# TASK BRIEF
Find the string "panel" in the entries and copy each line that has it.

Collected data:
»»
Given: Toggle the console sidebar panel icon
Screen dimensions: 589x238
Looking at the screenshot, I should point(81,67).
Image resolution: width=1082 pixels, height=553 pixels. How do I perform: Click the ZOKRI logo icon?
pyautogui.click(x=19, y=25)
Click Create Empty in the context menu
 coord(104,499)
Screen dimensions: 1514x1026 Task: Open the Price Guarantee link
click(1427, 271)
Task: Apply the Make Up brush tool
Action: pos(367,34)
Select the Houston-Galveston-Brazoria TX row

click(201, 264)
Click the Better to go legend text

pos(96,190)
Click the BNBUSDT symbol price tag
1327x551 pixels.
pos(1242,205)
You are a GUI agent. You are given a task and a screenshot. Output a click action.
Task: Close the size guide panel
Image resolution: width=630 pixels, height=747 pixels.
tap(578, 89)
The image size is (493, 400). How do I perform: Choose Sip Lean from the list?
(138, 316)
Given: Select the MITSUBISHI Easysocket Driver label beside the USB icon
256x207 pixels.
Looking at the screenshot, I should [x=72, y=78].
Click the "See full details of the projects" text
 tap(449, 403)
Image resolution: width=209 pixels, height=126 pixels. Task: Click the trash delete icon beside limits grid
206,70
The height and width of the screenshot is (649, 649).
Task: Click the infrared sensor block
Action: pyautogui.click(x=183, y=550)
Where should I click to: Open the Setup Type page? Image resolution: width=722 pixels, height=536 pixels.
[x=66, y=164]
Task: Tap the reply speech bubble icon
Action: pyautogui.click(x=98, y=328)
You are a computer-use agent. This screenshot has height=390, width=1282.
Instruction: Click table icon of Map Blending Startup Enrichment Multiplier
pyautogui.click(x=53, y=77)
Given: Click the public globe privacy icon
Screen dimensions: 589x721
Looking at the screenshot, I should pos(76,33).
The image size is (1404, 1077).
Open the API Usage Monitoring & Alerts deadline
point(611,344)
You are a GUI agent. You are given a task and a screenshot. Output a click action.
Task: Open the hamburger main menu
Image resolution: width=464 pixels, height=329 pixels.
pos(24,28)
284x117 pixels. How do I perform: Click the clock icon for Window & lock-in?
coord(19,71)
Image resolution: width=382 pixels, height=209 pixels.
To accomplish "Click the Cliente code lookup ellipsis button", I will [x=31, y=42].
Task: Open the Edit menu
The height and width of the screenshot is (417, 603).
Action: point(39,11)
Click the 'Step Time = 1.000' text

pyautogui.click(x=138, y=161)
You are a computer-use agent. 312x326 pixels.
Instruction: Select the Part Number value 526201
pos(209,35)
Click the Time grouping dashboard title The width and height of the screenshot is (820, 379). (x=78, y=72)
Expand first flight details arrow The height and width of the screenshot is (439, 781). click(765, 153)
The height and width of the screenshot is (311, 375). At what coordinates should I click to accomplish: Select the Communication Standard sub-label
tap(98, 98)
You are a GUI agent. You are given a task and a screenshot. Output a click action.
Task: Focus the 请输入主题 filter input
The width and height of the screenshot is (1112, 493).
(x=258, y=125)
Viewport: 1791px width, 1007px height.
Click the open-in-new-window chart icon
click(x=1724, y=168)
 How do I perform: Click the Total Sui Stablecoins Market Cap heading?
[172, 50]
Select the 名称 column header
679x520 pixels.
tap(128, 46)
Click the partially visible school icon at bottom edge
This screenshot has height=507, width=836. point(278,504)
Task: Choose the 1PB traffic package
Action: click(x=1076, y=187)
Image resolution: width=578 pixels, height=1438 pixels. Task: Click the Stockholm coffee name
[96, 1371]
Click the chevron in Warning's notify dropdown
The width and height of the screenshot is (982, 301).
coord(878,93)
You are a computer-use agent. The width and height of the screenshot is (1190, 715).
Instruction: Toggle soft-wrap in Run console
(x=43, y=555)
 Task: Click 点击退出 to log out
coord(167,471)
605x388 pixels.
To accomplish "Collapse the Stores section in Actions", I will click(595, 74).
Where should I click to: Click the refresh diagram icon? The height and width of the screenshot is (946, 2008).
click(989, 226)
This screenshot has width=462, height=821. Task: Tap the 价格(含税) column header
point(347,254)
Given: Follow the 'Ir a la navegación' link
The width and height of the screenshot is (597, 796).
««
# SOLUTION
Given: Toggle the console sidebar panel icon
Task: Close the size guide panel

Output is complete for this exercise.